Hoje, neste ensino inserido na quarta
“cartilha de formação dos discípulos”, Jesus sublinha a necessidade do perdão
recíproco. Depois de ter falado sobre a “pedagogia evangélica” para corrigir
quem vive fora dos parâmetros e da ética do Reino de Deus, Jesus é interrogado
por Pedro, em nome dos discípulos, e responde com uma parábola e uma declaração
muito incisiva.
A atitude do rei é sempre problemática, e ele
não representa propriamente a ação de Deus, a não ser em um único aspecto. O
rei da parábola é igualzinho aos demais: ele age oprimindo os mais fracos. A
compaixão e o perdão concedidos ao escravo endividado “até o pescoço” não é
incondicional nem definitivo, tanto que foi logo revogado, e o escravo foi
torturado impiedosamente.
Nossa atenção deve focar a atitude do escravo.

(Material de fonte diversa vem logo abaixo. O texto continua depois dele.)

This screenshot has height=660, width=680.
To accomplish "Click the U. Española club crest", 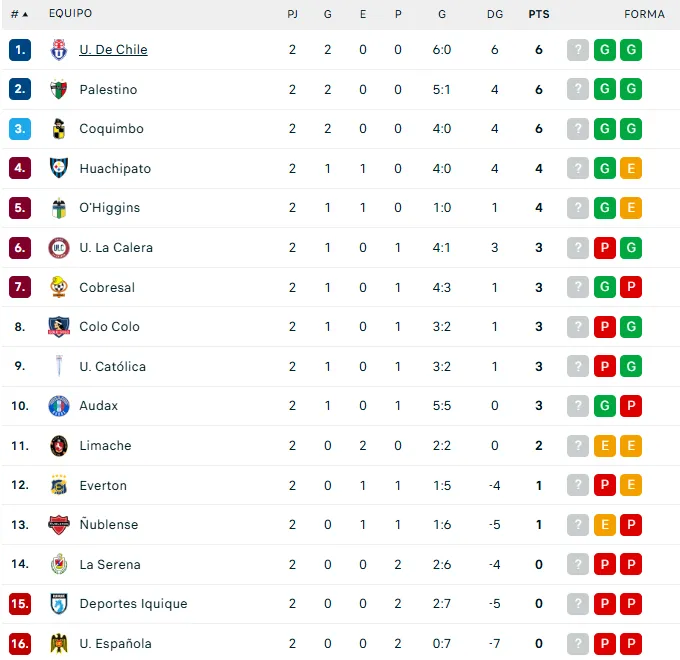I will pyautogui.click(x=59, y=644).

Este, tendo sido perdoado e reestabelecido em sua dignidade, mostra-se incapaz
de fazer o mesmo com seu companheiro, cuja dívida é infinitamente menor, age
com crueldade inesperada e acaba provocando a violência do rei, que estava
momentaneamente esquecida. Esta atitude do escravo perdoado, que mostra mais
autoridade e crueldade que o próprio rei, acaba desvelando a “fraqueza” do rei,
e é isso que o irrita e faz voltar atrás.
É apenas nisso –
na intolerância com a falta de perdão e reconciliação entre os iguais – que
Deus se assemelha ao rei. Deus é pai, sua compaixão é eterna e seu perdão é
irrevogável, mas “perde a estribeira” quando seus filhos e filhas se mostram
incapazes de compaixão e perdão, deixando de ser semelhantes a ele. Seu amor
incondicional por nós tem consequências! Numa situação de relações frágeis, o
perdão é absolutamente indispensável.
Sugestões para a meditação
Leia atentamente a descrição desse
episódio, especialmente a parábola com a qual Jesus ilustra seu ensino aos
discípulos
Em que exatamente a atitude permanente e
fundamental de Deus Pai se assemelha ao comportamento do rei?
Por que nos custa tanto perdoar os outros?
Será que falta-nos consciência da enormidade dos débitos que nos são perdoados?
Quem são as pessoas a quem você deve pedir
perdão, e quem são aquelas a quem você deve perdoar hoje?